If there was any method that could in general predict whether a filtered enumerable is going to have anything in it (without iterating through it), that would have strange implications. It would act as a powerful oracle (of the theoretical computer science variety) that can extract information from a black box function without ever actually evaluating the function. Spooky.
thanks, Harold, as I'd expect from you, a very thoughtful reply.
I've found very little documentation on 'TryGetNonEnumeratedCount so far. My impression in the SO thread cited is that this new Linq method is somehow more efficient.
Given .Any short-circuits when it encounters a first instance: I find myself wondering if under-the-hood .Any is in any way more "efficient" in a function that returns an IEnumerable ... compared to invoking Count().
In this context: in a loop where a series of functions are called in sequence, and the goal is to exit the loop when any function returns an empty IEnumerable ... .Any can be used while testing for null or == default are useless.
«The mind is not a vessel to be filled but a fire to be kindled» Plutarch
TryGetNonEnumeratedCount is always efficient, but that's because in the case that the enumerable doesn't already know its count, instead of falling back to counting elements one-by-one (as Count does), it just gives up. It is Count but without the default/slow path, only the special cases. I wouldn't really call it "more efficient", it's more like a niche thing that you can use when you would like to have a count but you don't really need it (such as to create a collection with an initial size, which isn't worth counting one-by-one for, but if getting the count is basically free then you may as well use it).

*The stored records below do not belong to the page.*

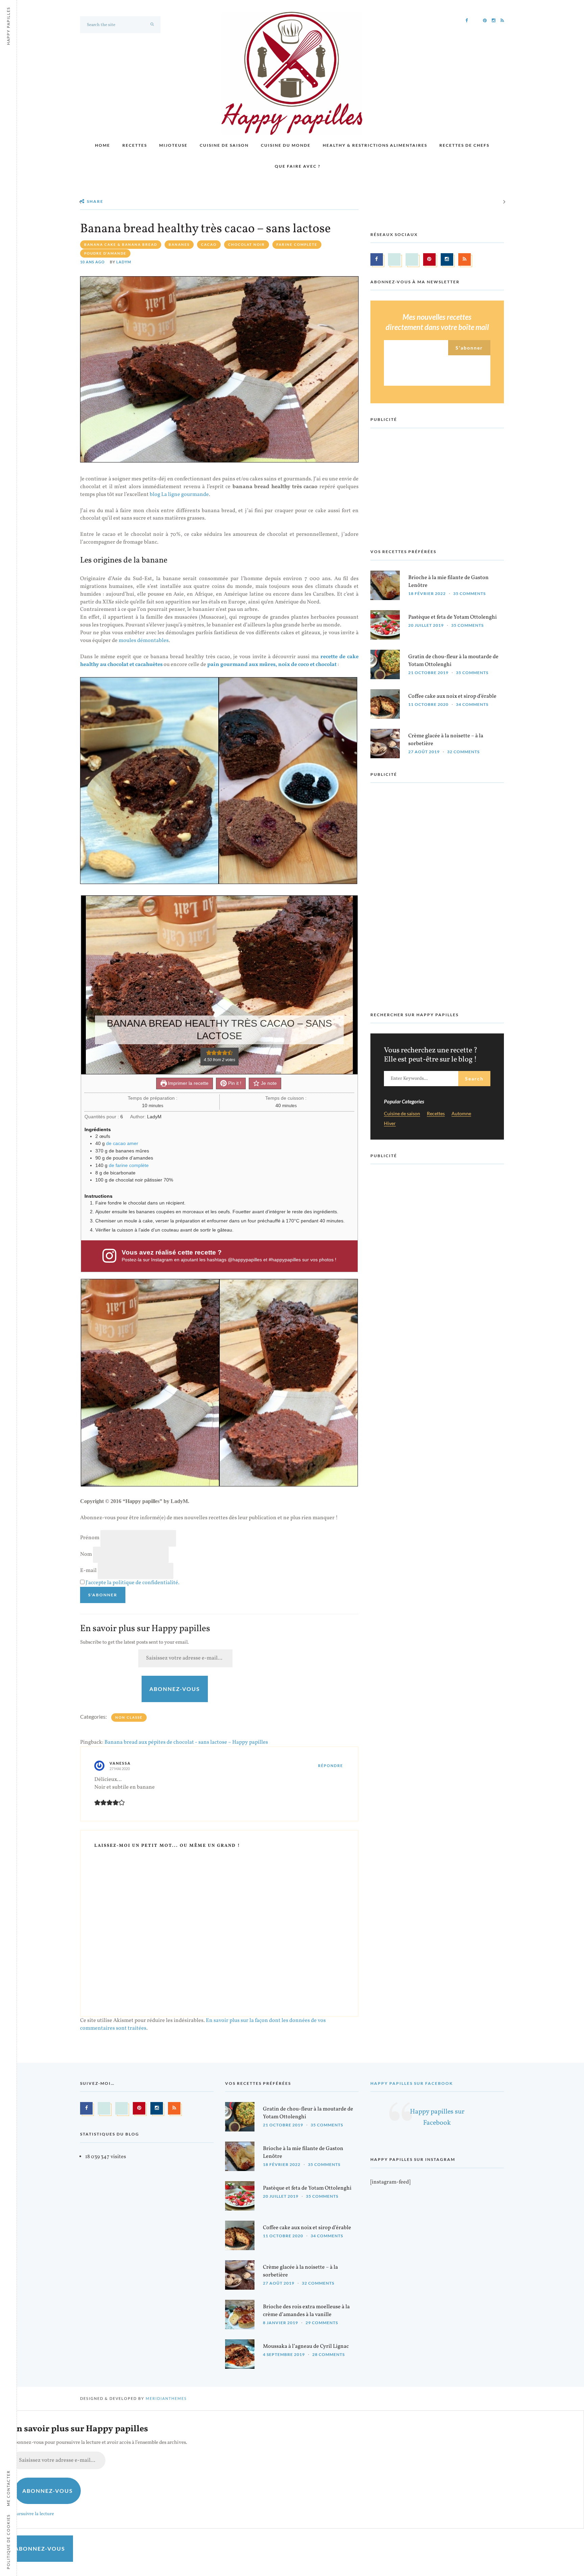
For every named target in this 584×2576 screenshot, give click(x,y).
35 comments (469, 593)
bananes (179, 244)
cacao (209, 244)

Any can certainly be more efficient than Count, thanks to the early-out. In some cases Count is actually more efficient, but let's put that aside, that's not really relevant to the case you're dealing with.
So far I have no specific reason to think that there is any better solution than Any. Maybe if there is some special property of the Mystery Function that's being called, or of the overall algorithm, there may be some other technique.

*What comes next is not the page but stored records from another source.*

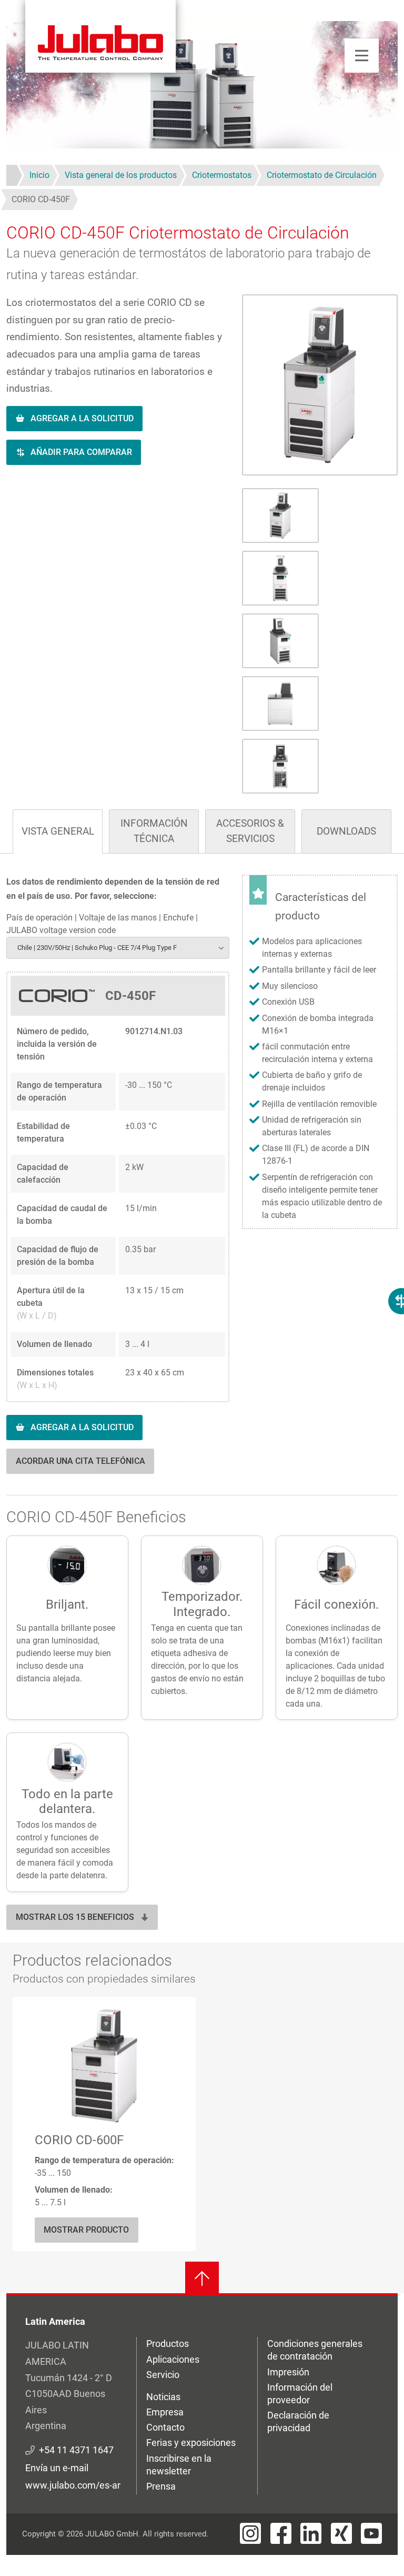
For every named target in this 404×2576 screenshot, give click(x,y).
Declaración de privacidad (298, 2421)
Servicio (162, 2374)
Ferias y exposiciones (191, 2442)
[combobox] (117, 947)
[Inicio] (100, 36)
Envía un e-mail (56, 2467)
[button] (320, 384)
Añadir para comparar (81, 452)
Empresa (165, 2412)
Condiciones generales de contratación (314, 2350)
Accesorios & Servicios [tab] (250, 831)
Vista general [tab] (58, 831)
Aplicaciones (172, 2359)
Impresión (288, 2371)
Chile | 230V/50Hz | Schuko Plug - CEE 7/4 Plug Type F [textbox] (97, 948)
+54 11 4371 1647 (76, 2449)
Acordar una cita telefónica (80, 1461)
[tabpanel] (202, 1181)
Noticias (163, 2396)
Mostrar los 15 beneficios (75, 1917)
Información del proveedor (299, 2393)
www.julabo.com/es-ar (72, 2485)
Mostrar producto (86, 2230)
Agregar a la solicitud (82, 418)
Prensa (161, 2486)
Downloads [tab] (346, 831)
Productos (167, 2343)
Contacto (165, 2427)
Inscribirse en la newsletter (178, 2464)
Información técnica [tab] (154, 831)
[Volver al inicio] (202, 2278)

1) "TryGetNonEnumeratedCount ... in the case that the enumerable doesn't already know its count, instead of falling back to counting elements one-by-one (as Count does), it just gives up"
If an IEnumerable "knew" its count ... is that a contradiction in terms ? Clearly, some collections "know" their count, because it is a Property not a method.. But, a generic IEnumerable created at run-time ?

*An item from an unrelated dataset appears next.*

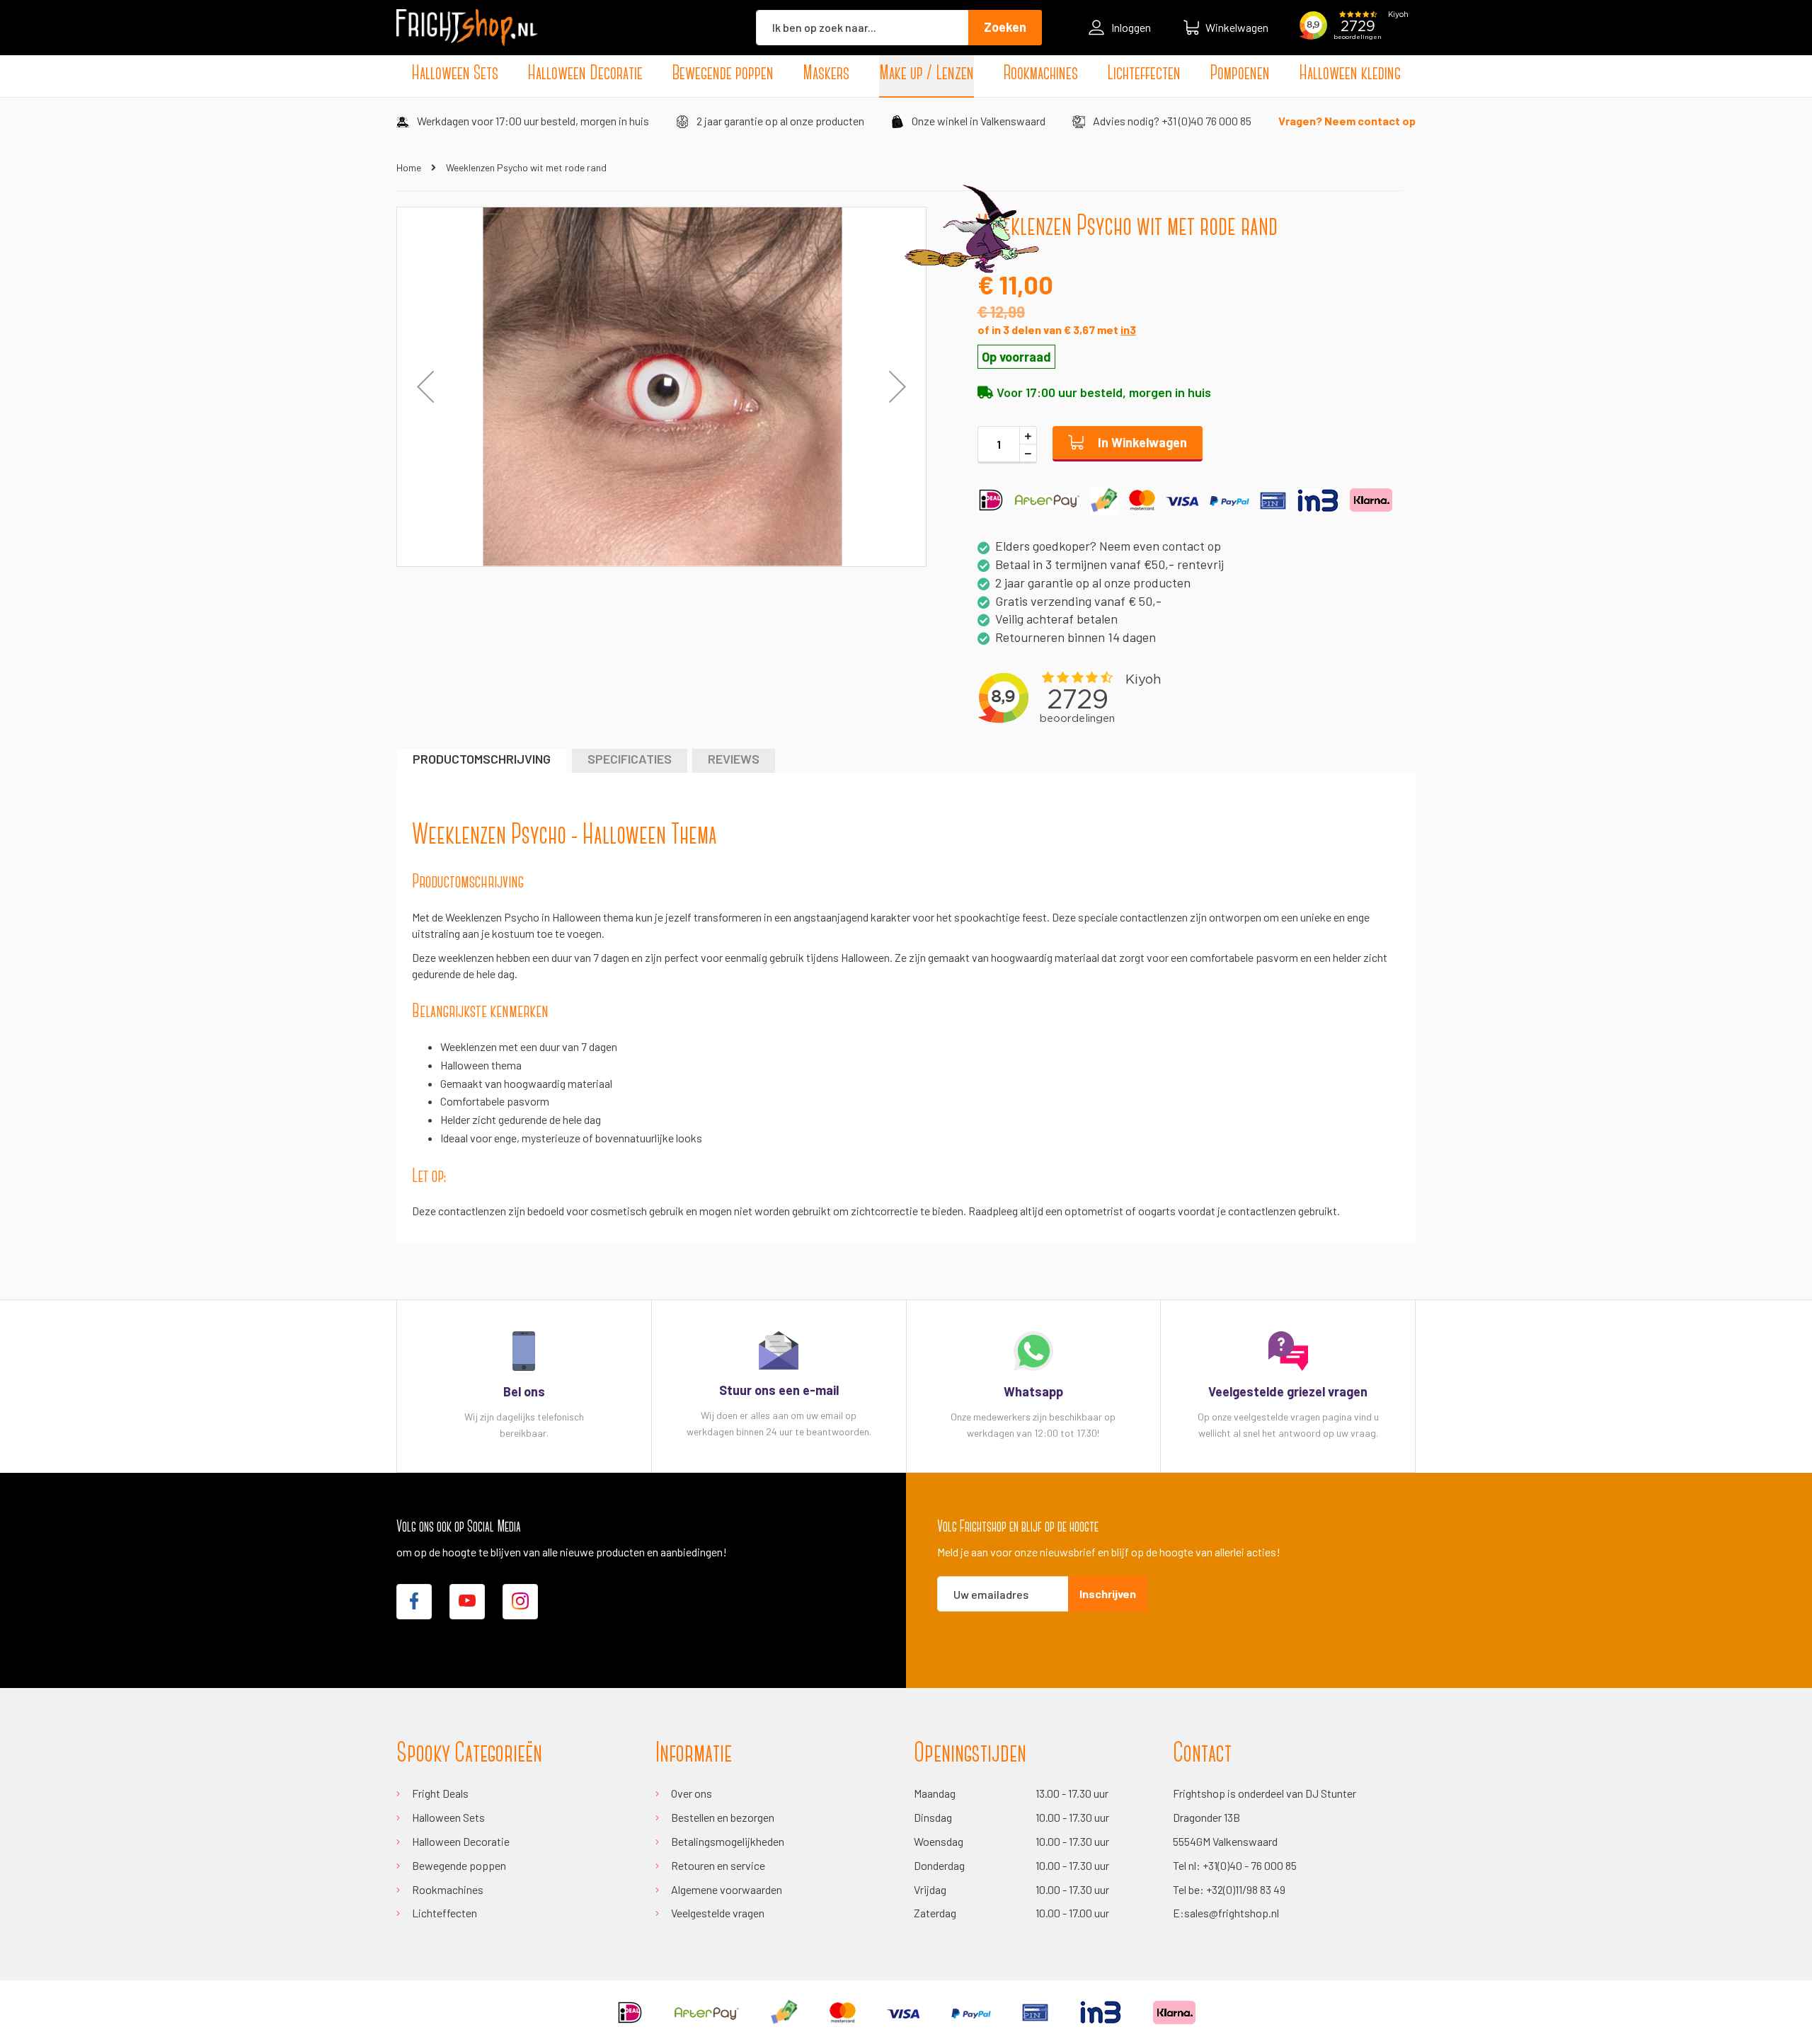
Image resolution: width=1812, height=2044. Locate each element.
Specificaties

2) "In some cases Count is actually more efficient"
fascinating; I try to imagine a case of a generic IEnumerable where Count() would be more efficient ... but, draw a blank
3) if you had a function that returned a generic IEnumerable, and in that Function you used Count(): would there be any structural differences between that returned result and a returned result IEnumerable you had never used Count on.
4) comparing a a generic IEnumerable you used Count() on with one you used Any() on: would there be any structural differences ?
«The mind is not a vessel to be filled but a fire to be kindled» Plutarch
If an IEnumerable "knew" its count ... is that a contradiction in terms ?
Not really. For example, a List<T> is also an IEnumerable<T>; the List<T> "knows" its count.
The TryGetNonEnumeratedCount method simply attempts to cast the IEnumerable<T> to a few "pre-counted" interfaces at run-time, and returns the Count property from the first one that succeeds. You can see the source code on GitHub:
It tries ICollection<T>, IIListProvider<T>, and the non-generic ICollection. That should cover most cases, although it notably doesn't try the IReadOnlyCollection<T> introduced in .NET 4.5 - I can't find an official comment, but this SO thread[^] discusses that.